I had a bunch of "RTR" brands when I was a kid in the 70's. Life Like was by far the worse. Tyco wasn't bad and early Bachman was pretty good. I do remember Cox rolling stock was pretty good quality for the price.


----------



## tkruger (Jan 18, 2009)

I have made seveal of the Tyco and Mantua box cars into good runners. Just add weight, upgrade to metal wheels and body mount the couplers. Event without body mounting the couplers they will work OK. Some new cheep Model Power cars need the same thing. Why do this? Well there are some cars in paint schemes that no-one else has, or were cars from when I was a kid. More importantly why not?


----------



## LateStarter (Mar 12, 2016)

mopac said:


> If you want, change the trucks to accurail trucks. About a buck a pair.


Accurail trucks are excellent. I put them on a miserable-rolling Varney refer, and it cured the wiggles. ExactRail are also very good, but expensive.


----------



## Cycleops (Dec 6, 2014)

Hello coming round the bend and welcome. Have you thought about the fact that it may not be the cars that are causing the details but the track? Where are they happening? Get down and close to the spot where it happens and see what's going on.


----------



## cv_acr (Oct 28, 2011)

CTValleyRR said:


> Welcome to the hobby and the forums!
> 
> I have never bought a bum product with the Walthers name on it (although technically LifeLike is Walthers).


It is now, for about the last 10+ years, but the older Life-Like cars pre-date Walthers.

After the acquisition, Walthers kept the "Proto" series name that Life-Like had introduced for their better, non-train set cars, but that became "Walthers Proto" and the Life-Like name disappeared - though it might still be used for a line of cheap scenic details.


----------



## CTValleyRR (Jul 26, 2014)

cv_acr said:


> It is now, for about the last 10+ years, but the older Life-Like cars pre-date Walthers.
> 
> After the acquisition, Walthers kept the "Proto" series name that Life-Like had introduced for their better, non-train set cars, but that became "Walthers Proto" and the Life-Like name disappeared - though it might still be used for a line of cheap scenic details.


Yes, that's exactly why I phrased my comment the way I did. "Proto 2000" became "Walthers Proto"; "Proto 1000" became "Walthers Mainline", and Trainline has always been Trainline, at least for the last 15 or so years.

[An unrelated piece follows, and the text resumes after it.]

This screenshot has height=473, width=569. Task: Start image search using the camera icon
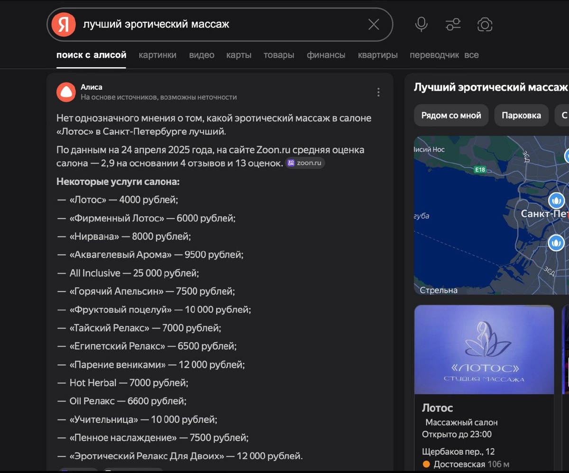485,24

LifeLike is bargain basement stuff: cheap, but not high quality. I'm not counting that in the Walthers line up.


----------



## LateStarter (Mar 12, 2016)

I'm a fan of the Walthers Proto line.
But I'm biased -- they offer an excellent R-T-R Southern Pacific caboose with very good quality.
Although I picked up an Athern at a better price, I'll be looking to grab the Walthers as soon as it's available.


----------



## Navarre (Mar 17, 2016)

How many people know that life like left the train business to concentrate on there other product line.....

Styrofoam coolers. 

Next time you see a styrofoam cooler look closely it almost always says Lifoam on it. 
That is the lifelike brand of coolers. 


Sent from my iPhone using Tapatalk


----------



## CTValleyRR (Jul 26, 2014)

Navarre said:


> How many people know that life like left the train business to concentrate on there other product line.....
> 
> Styrofoam coolers.
> 
> ...


I do, I do!!!!


----------



## santafewillie (Feb 13, 2016)

Navarre said:


> How many people know that life like left the train business to concentrate on there other product line.....
> 
> Styrofoam coolers.
> 
> ...


 Foam coolers were their initial business before getting into model trains in the late 60's. 
https://en.wikipedia.org/wiki/Life-Like
Willie


----------



## Cycleops (Dec 6, 2014)

santafewillie said:


> Foam coolers were their initial business before getting into model trains in the late 60's.
> https://en.wikipedia.org/wiki/Life-Like
> Willie


Bit seasonal, coolers.


----------



## Old_Hobo (Feb 20, 2014)

That's a big jump...from foam coolers to model trains....maybe they heard that trains were "cool", so they made the jump back then....


----------



## cv_acr (Oct 28, 2011)

The initial jump was from foam coolers to cheap foam tunnels and similar 'scenic' items. Not that much of a stretch.

Expanded from there.


----------